李潛誠在登月艙裏藏了只麻辣兔頭,被吳剛逮個正着。

“廣寒宮禁止葷腥!”吳剛揮舞着伐桂的斧頭。

李潛誠慢條斯理地啃完最後一口:“哦,那我現在犯戒了,你能怎樣?”

三天後,整個月宮都傳遍了:新來的凡人把吳剛揍了,用的還是吃剩的兔骨頭。

---

廣寒宮很冷。

這冷不是地球上那種可以抵御的,穿多少層都沒用的冷。它直接從四面八方滲進來,不依不饒,鑽進合金的接縫,鑽進宇航服最內層的保溫材料,鑽進骨髓。李潛誠隔着面罩,看着自己呼出的白汽在眼前凝成細霜,又迅速被艙內循環系統抽走。外面,是永恒的、死寂的、被無數人吟詠過的荒涼。巨大的地球懸在黑色天鵝絨般的虛空中,藍得脆弱,像個一碰就碎的夢。

月壤是細膩的灰,踩上去卻沒有聲音。靜。太靜了。靜得耳朵裏嗡嗡作響,全是自己血液循環和機器運轉的底噪。來之前,他以爲這裏至少會有風聲,有傳說中的桂葉婆娑,有玉兔搗藥的叮咚。結果什麼都沒有。只有望不到頭的環形山,沉默地匍匐着,像巨大而醜陋的傷疤。

登陸第三天,他終於忍不住了。

不是思鄉,不是恐懼。是嘴裏淡出個鳥來。壓縮能量棒、再生水、各種維生素和礦物質配比的糊狀物……高科技保證了生存,卻謀殺了味覺。胃裏是飽的,舌頭卻像一片沙漠。他想起出發前,基地那個總愛眯着眼笑的老廚師偷偷塞給他的油紙包,沉甸甸的,貼着胸口內袋放着。“小子,上去可沒這口福了。頂不住了,再動它。”老頭當時擠擠眼,滿是皺紋的臉像顆風幹的核桃。

現在就是“頂不住”的時候了。

他避開主監控攝像頭的角度,佯裝檢查備用物資箱,手指靈巧地撬開內襯夾層。

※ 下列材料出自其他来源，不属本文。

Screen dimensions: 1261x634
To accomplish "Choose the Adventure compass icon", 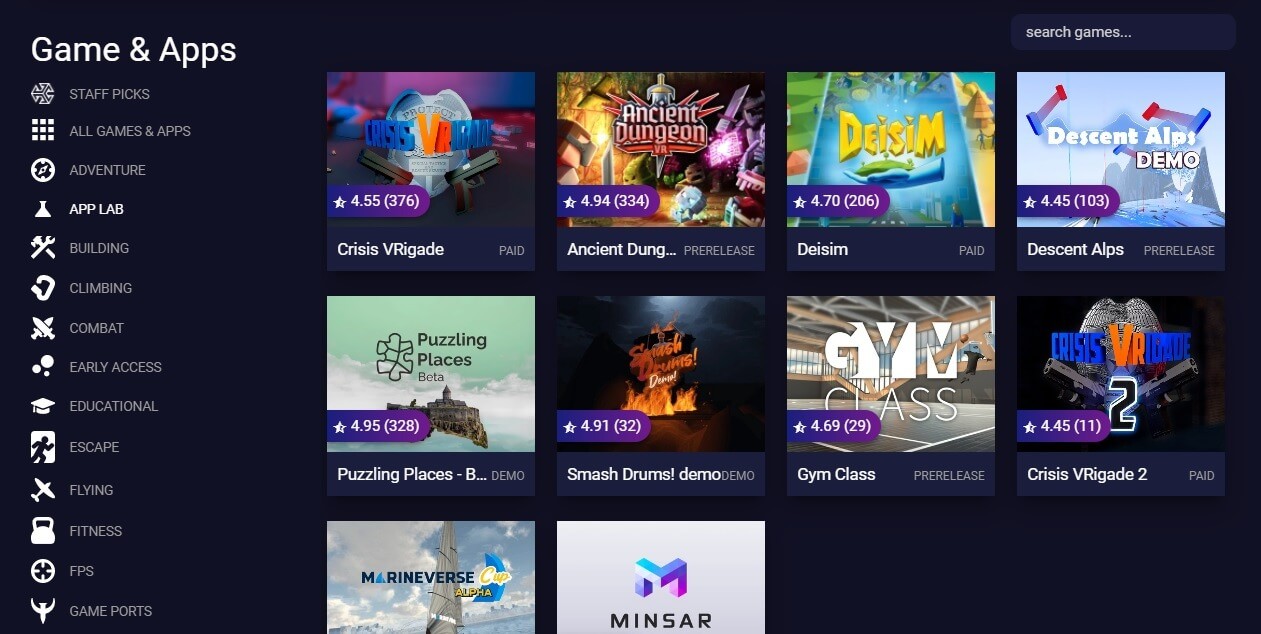I will pyautogui.click(x=43, y=170).
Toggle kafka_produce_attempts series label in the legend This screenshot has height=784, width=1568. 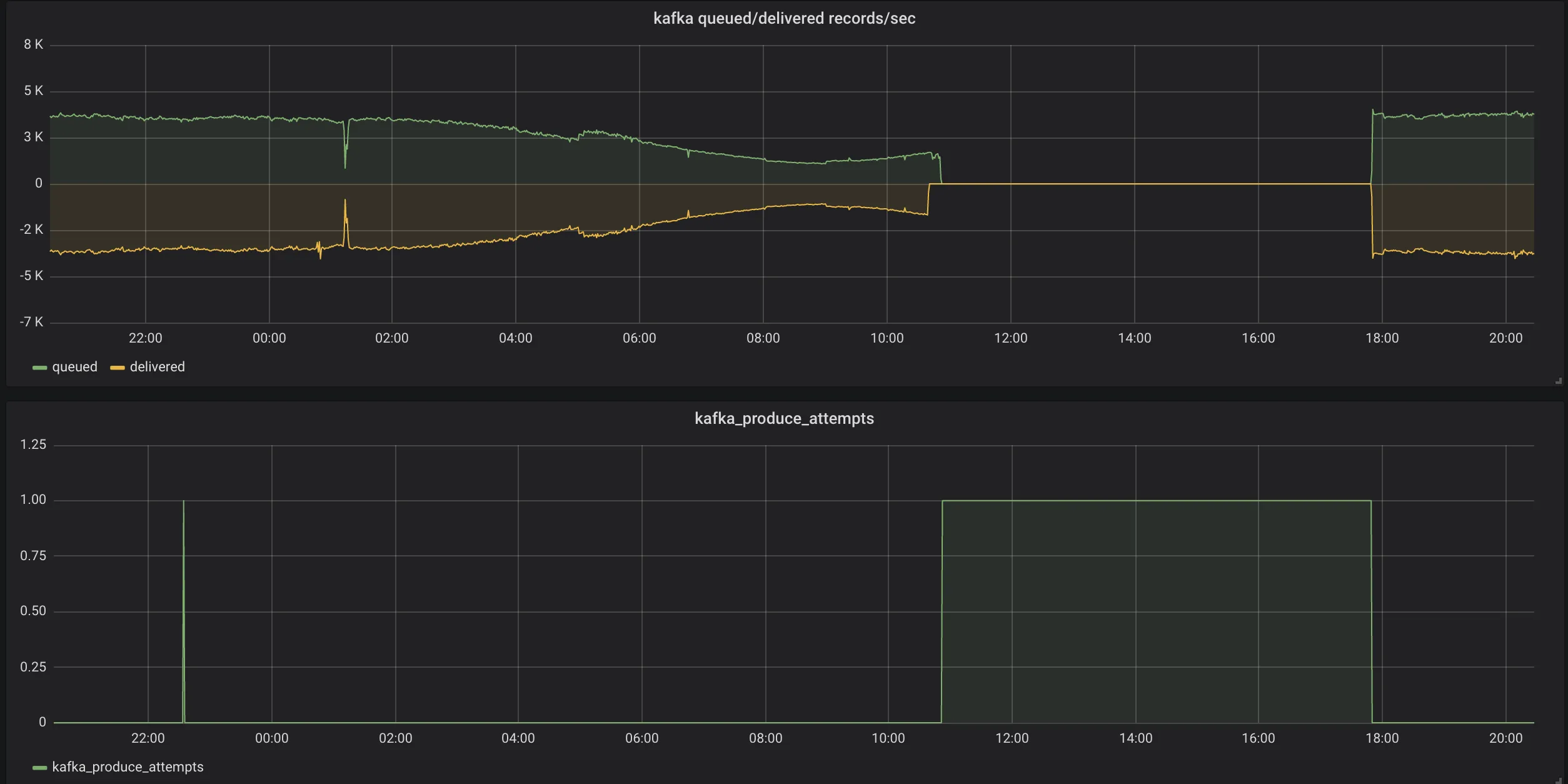point(128,767)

油紙包還在,帶着一絲幾乎散盡的、屬於地球的溫熱。扯開油紙,一股霸道濃烈的香氣猛地炸開——花椒的麻,辣椒的灼,混合着滷料復雜的辛香,瞬間沖破了宇航服內循環過濾系統的攔截,蠻橫地灌滿他的口鼻。是家鄉的味道,是滾燙的、喧囂的、活着的味道。一只醬紅色的麻辣兔頭,安靜地臥在油紙中央,眼眶空洞,牙齒微齜,泛着誘人的油光。

李潛誠喉結劇烈地滾動了一下。他小心地撕下一小塊臉頰肉,塞進面罩下的進食口。刹那間,味蕾蘇醒了,歡呼着,顫栗着。麻與辣在舌尖交織起舞,滷香深入每一絲肉纖維,咀嚼間,還有一點脆骨的咯吱響。他閉上了眼,幾乎要嘆息出聲。去他的營養均衡,去他的任務條例,這一刻的慰藉,抵得過一萬句地面指揮中心的鼓勵。

艙門密封性極好,理論上,味道散不出去。但這裏是廣寒宮。有些規則,不寫在操作手冊上。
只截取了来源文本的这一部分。